Viviamo in un periodo in cui sembra che il rapporto medico-paziente non abbia più nulla da dire e in cui un esame radiologico pare abbia più valore di cento visite mediche; in un contesto in cui la biotecnologia è esasperata, e la traiettoria terapeutica tradizionale è stravolta a causa di una diagnosi sempre più affidata alla genomica, e di una terapia con farmaci indirizzati al difetto molecolare che sta alla base della malattia, in cui paziente è di fatto estromesso dal percorso di diagnosi e di cura. A fare le spese di questa tendenza sono soprattutto gli anziani, i malati cronici, gli inguaribili, ma in realtà tutti soffriamo di una medicina che è sempre più “sanità” e sempre meno “clinica”.
Nel discorso di giovedì scorso per il decennale della Enciclica Fides et Ratio, il Santo Padre aveva già messo in guardia dai pericoli della biomedicina esasperata, parlando della ricerca: il dato non è creato dal ricercatore, è offerto dalla realtà stessa e può essere riconosciuto già presente nella natura. Il ricercatore ha il compito di essere leale con il dato e di mantenere vigile il senso di responsabilità che la ragione e la fede (per chi ce l’ha) esercitano nei confronti della scienza perché permanga al servizio dell’uomo. I due pericoli che il Papa segnala, quello del facile guadagno e quello della tentazione di manipolare la realtà, sono ben presenti a chiunque si occupi di ricerca in campo biomedico. Oggi, con il discorso alla Società Italiana di Chirurgia, allarga la prospettiva al rapporto medico-paziente, e alla relazione del tutto particolare che si instaura tra chi cura e chi è curato. In questo rapporto basato sulla fiducia, sulla stima reciproca e sulla condivisione degli obiettivi realistici da perseguire, si può definire il programma di cura e gli strumenti da utilizzare, da quelli più arditi e “tecnologici” a quelli ordinari e “low-tech”. Il medico stesso è il sostegno migliore al paziente con la sua presenza, il suo modo di comunicare e la sua propria umanità. In effetti il rapporto medico-paziente è un incontro tra due persone che, con ruoli e compiti diversi, condividono il proprio destino. Il compito fondamentale di chi cura è sostenere la speranza del paziente, nel rispetto della verità dei fatti.

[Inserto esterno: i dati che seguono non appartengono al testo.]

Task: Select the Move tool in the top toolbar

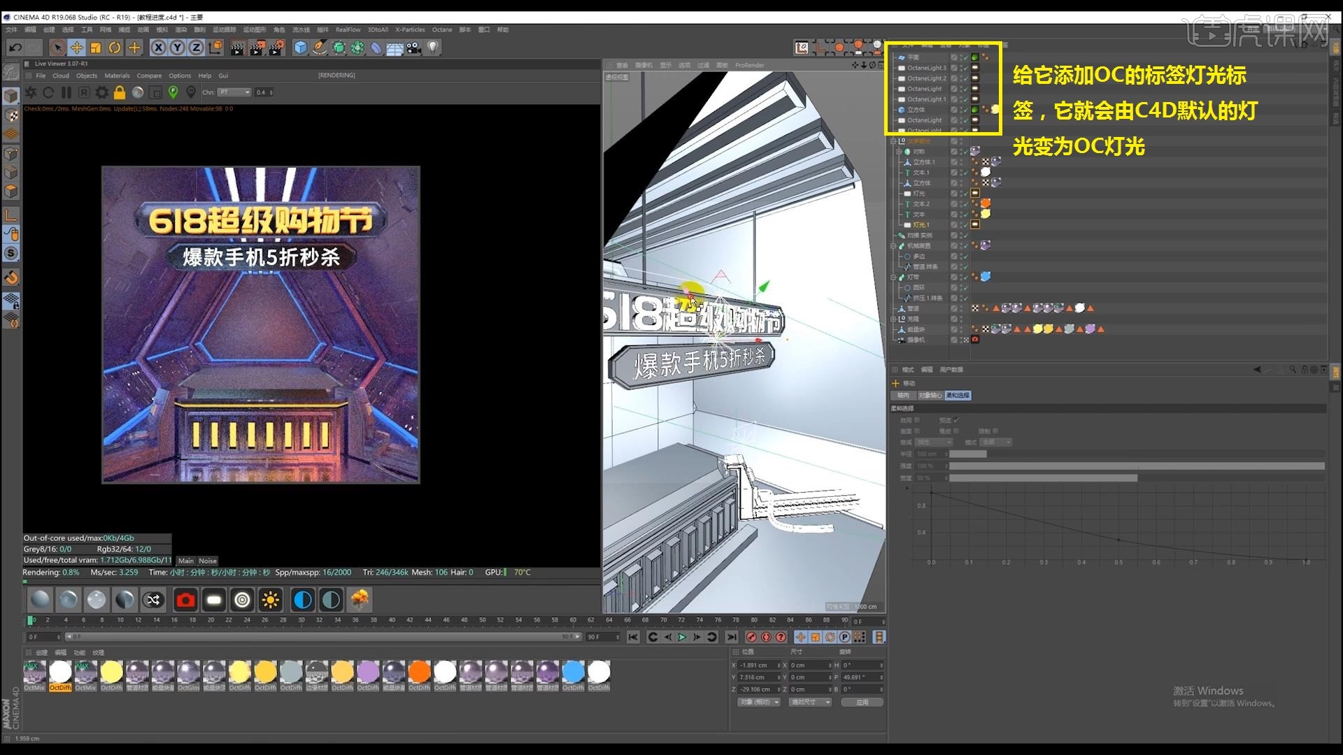Action: (x=76, y=48)
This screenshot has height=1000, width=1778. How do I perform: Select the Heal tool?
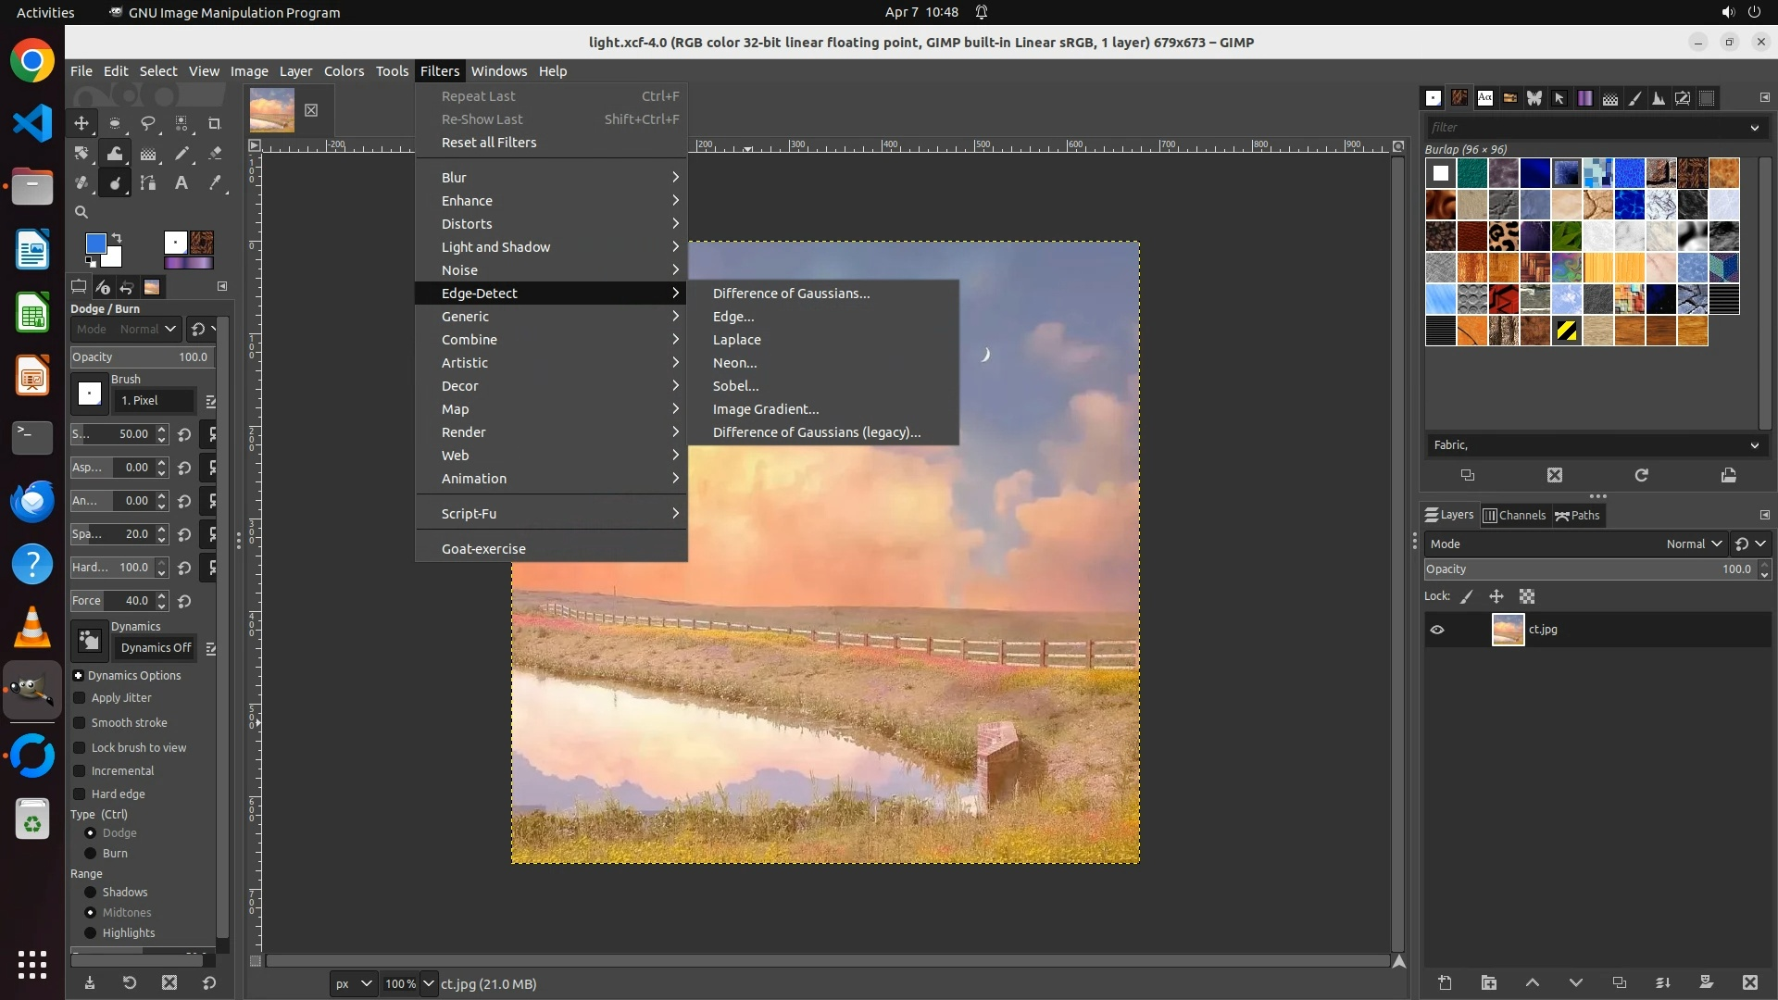pos(81,183)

Questa posizione è più umana e più rispettosa della realtà rispetto a quella che afferma l’autonomia e l’autodeterminazione del paziente, posizione sostenuta da importanti scienziati e illustri clinici, forse però ormai lontani dalla realtà clinica. È una concezione, questa, che riduce la relazione di cura, cioè il rapporto tra medico e paziente, ad un livello meramente contrattualistico e rischia di indurre, come già accaduto in diversi paesi, atteggiamenti rinunciatari da parte dei professionisti e dei sistemi sanitari nei confronti soprattutto di malati più deboli e fragili. Espressione di questa cultura in cui l’uomo diventa arbitro della propria e altrui vita è il testamento biologico, o le direttive anticipate di trattamento, che vengono attualmente discusse soprattutto in relazione al caso di Eluana Englaro. Pur non citandolo espressamente, il Santo Padre rigetta la logica del testamento biologico, e sostiene la responsabilità personale del medico il cui compito è proporre trattamenti che mirino al vero bene del paziente, nella consapevolezza che la sua professionalità lo mette in grado di valutare la situazione meglio che il paziente stesso.
Dei tre obiettivi della professione medica (guarire la persona malata o almeno incidere in modo significativo sull’evoluzione della malattia; alleviare il dolore che l’accompagna, soprattutto quando è in fase avanzata; prendersi cura della persona umana in tutte le sue umane aspettative) quest’ultimo è quello più impegnativo e affascinante: ogni singolo paziente, anche quando la malattia è inguaribile, porta con sé un valore incondizionato, una dignità da onorare, che costituisce il fondamento di ogni attività clinica.